Segment Start: Task inputs

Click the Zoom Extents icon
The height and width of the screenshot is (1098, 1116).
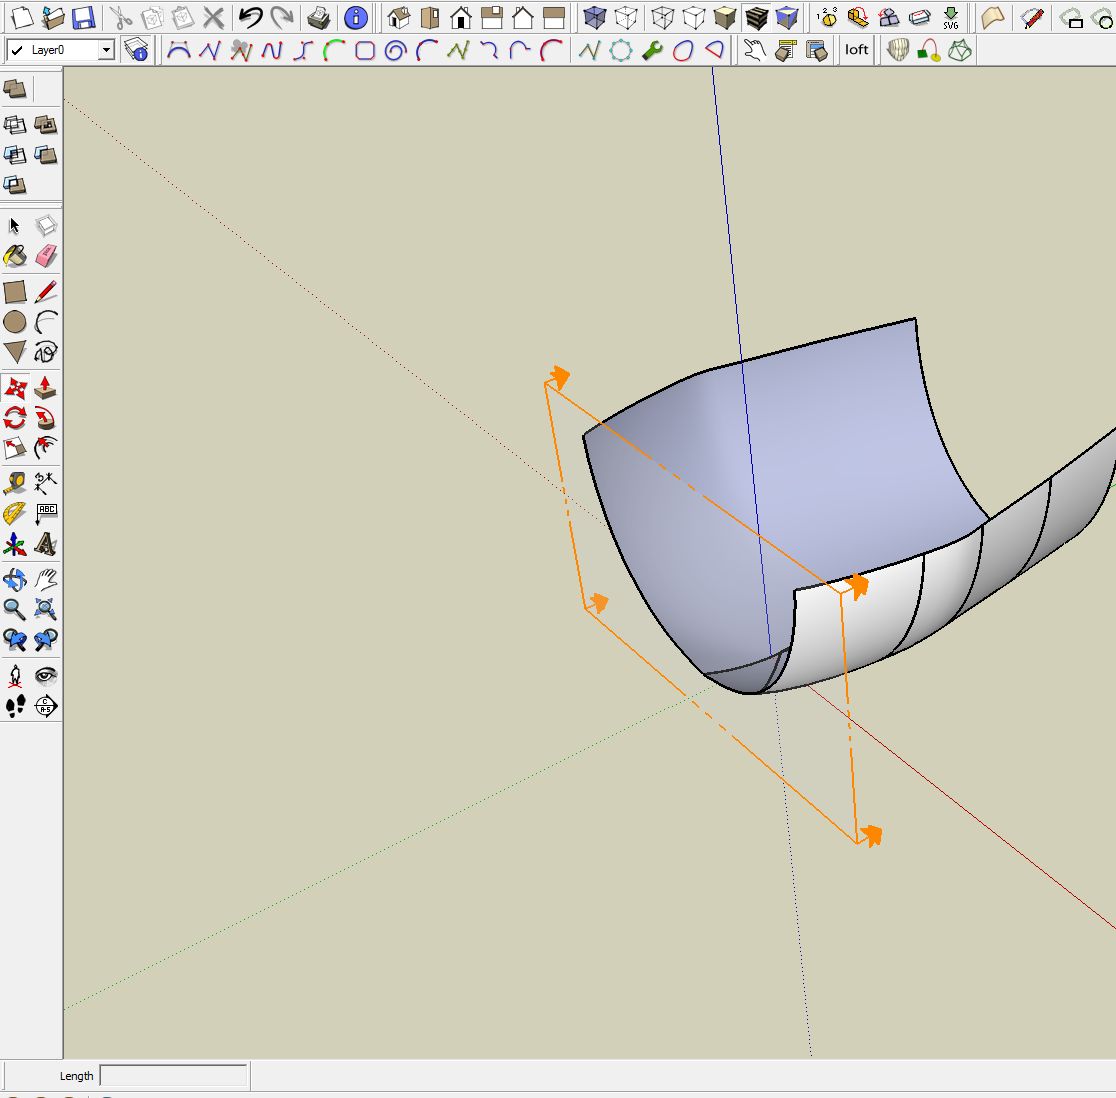coord(46,609)
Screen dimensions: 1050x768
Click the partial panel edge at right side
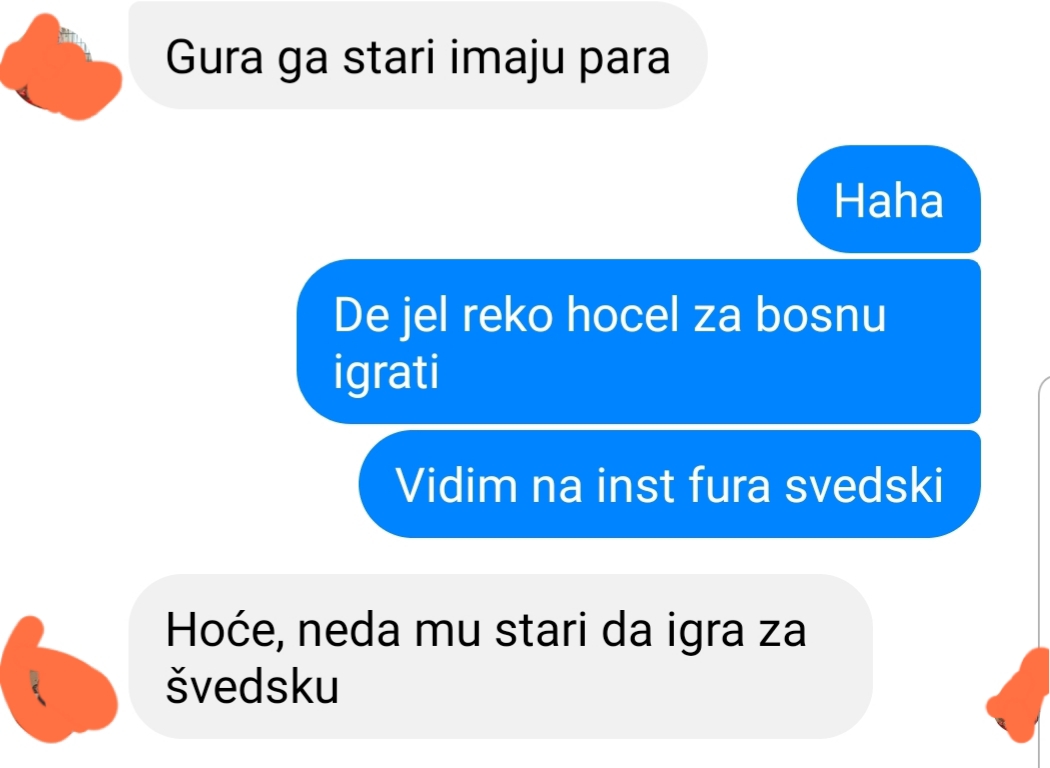click(1044, 509)
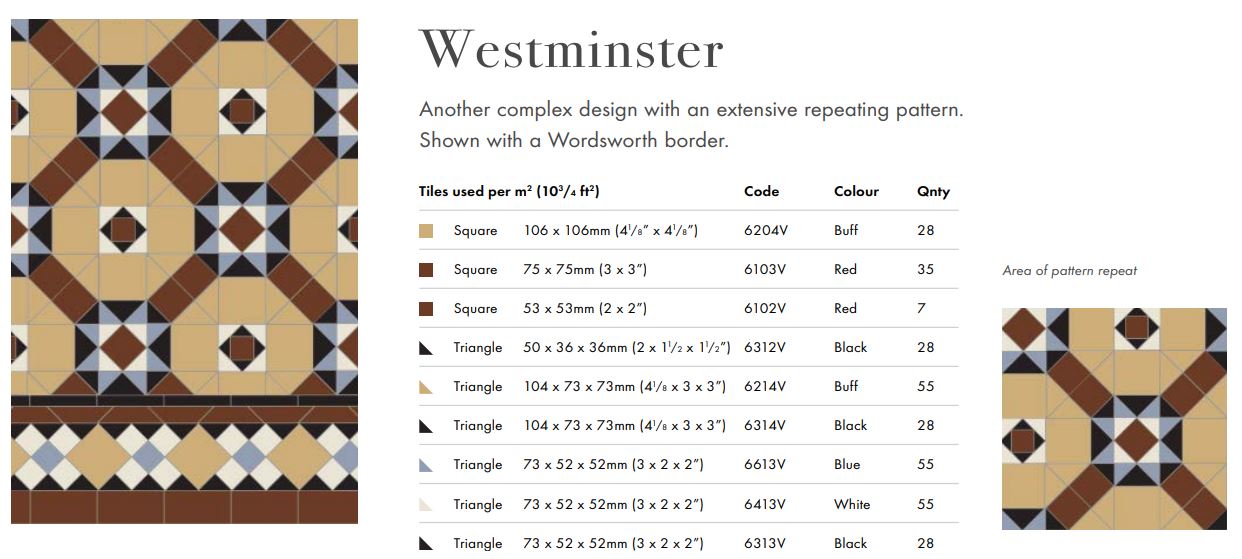Click the black triangle icon for 6313V
Screen dimensions: 1242x559
(426, 544)
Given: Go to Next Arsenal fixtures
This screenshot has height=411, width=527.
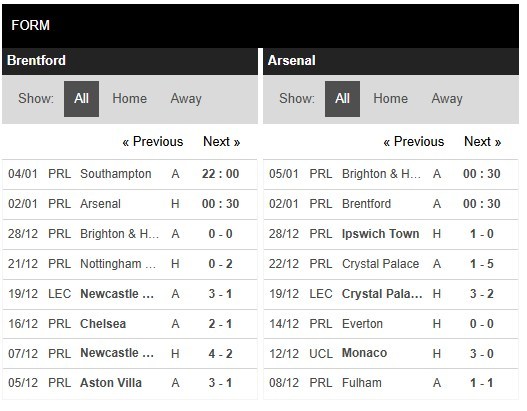Looking at the screenshot, I should tap(483, 141).
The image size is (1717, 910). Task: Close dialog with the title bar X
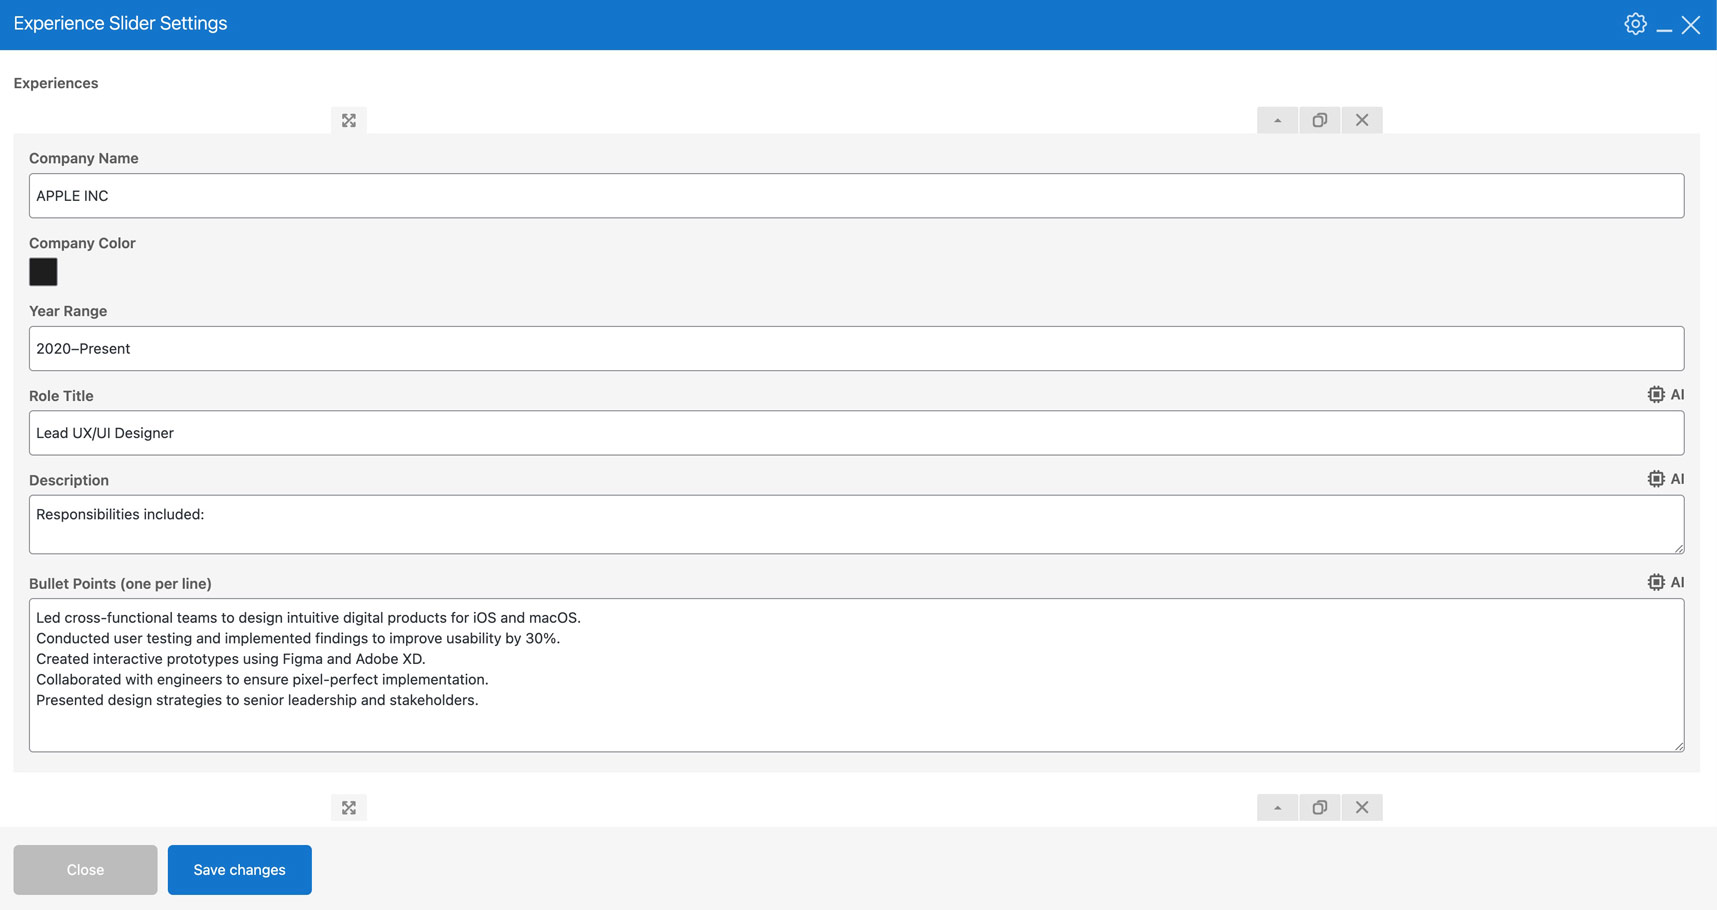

Segment End: Task inputs

Exercise>
Type the entries again verbatim. Drop the images.

Answer for the task>
Click the Zoom Extents icon
The height and width of the screenshot is (1098, 1116).
coord(46,609)
Screen dimensions: 1050x768
Click the partial panel edge at right side
click(1044, 509)
Click the black triangle icon for 6313V
Screen dimensions: 1242x559
(426, 544)
Given: Go to Next Arsenal fixtures
This screenshot has height=411, width=527.
Looking at the screenshot, I should tap(483, 141).
The image size is (1717, 910). Task: Close dialog with the title bar X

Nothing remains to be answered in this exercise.